_Required action:_ Extract, exactly as written, each line from the start of the records below to the line containing "Task: Open the Chart Type dropdown", both ends included; drop the pictures.

_Records for processing:_
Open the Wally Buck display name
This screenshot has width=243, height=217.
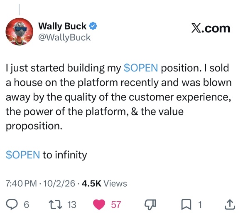pos(62,26)
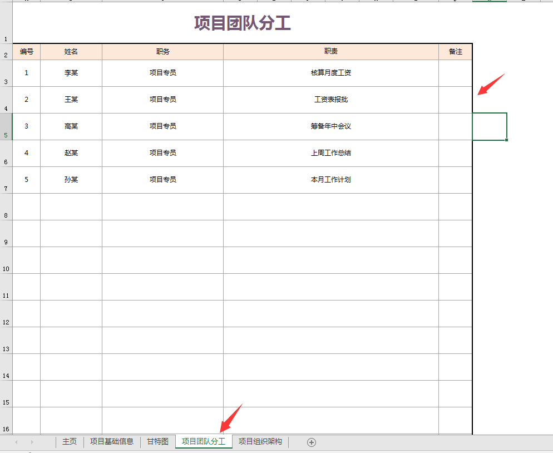Click the 备注 header cell

coord(456,51)
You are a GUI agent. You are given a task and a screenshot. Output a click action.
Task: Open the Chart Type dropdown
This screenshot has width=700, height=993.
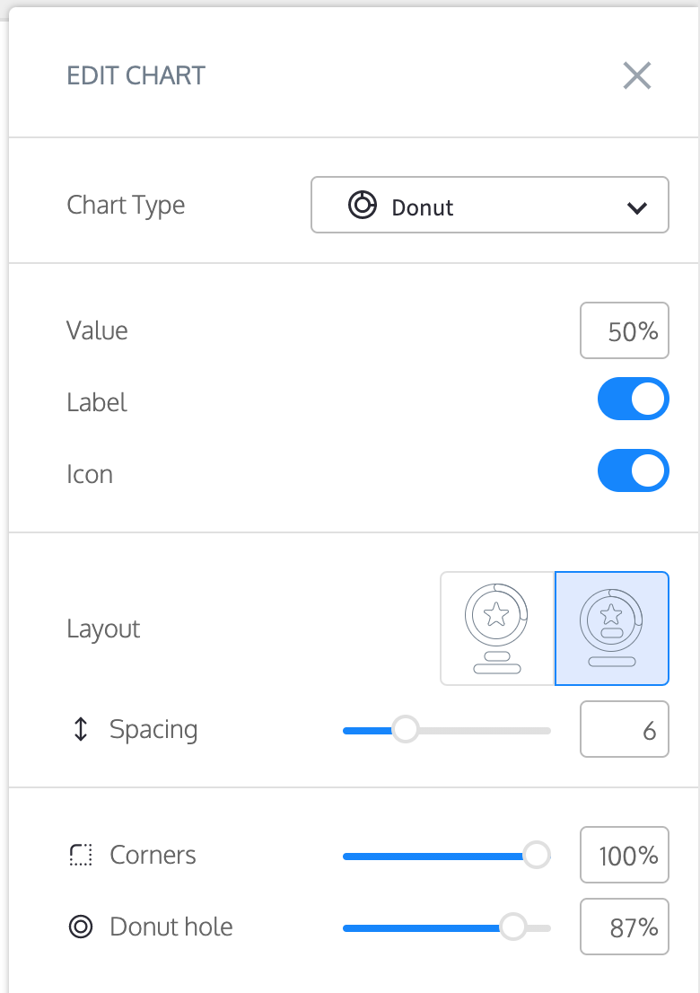tap(490, 206)
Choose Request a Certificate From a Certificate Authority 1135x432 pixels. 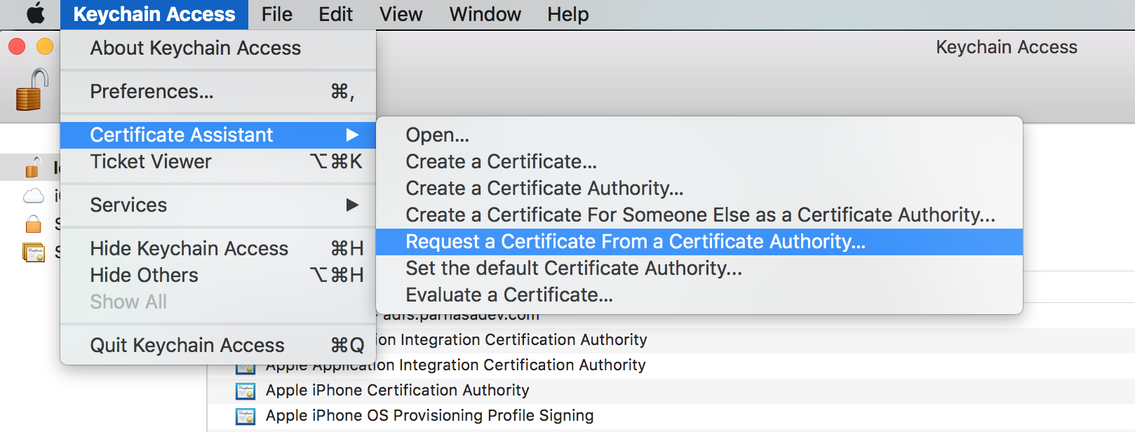pos(635,242)
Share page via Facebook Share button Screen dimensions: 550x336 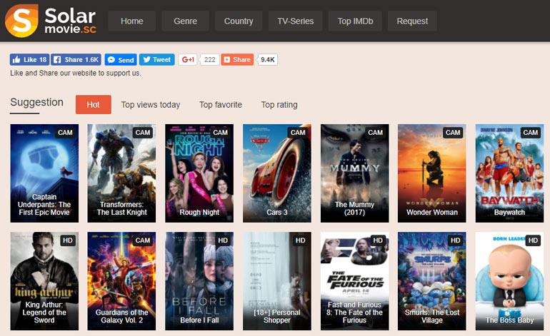pos(76,60)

_Result:_
Open the Wally Buck display name
This screenshot has width=243, height=217.
pos(62,26)
Click the 备注 header cell

coord(456,51)
You are a GUI agent. You are given a task and a screenshot. Output a click action.
Task: Open the Chart Type dropdown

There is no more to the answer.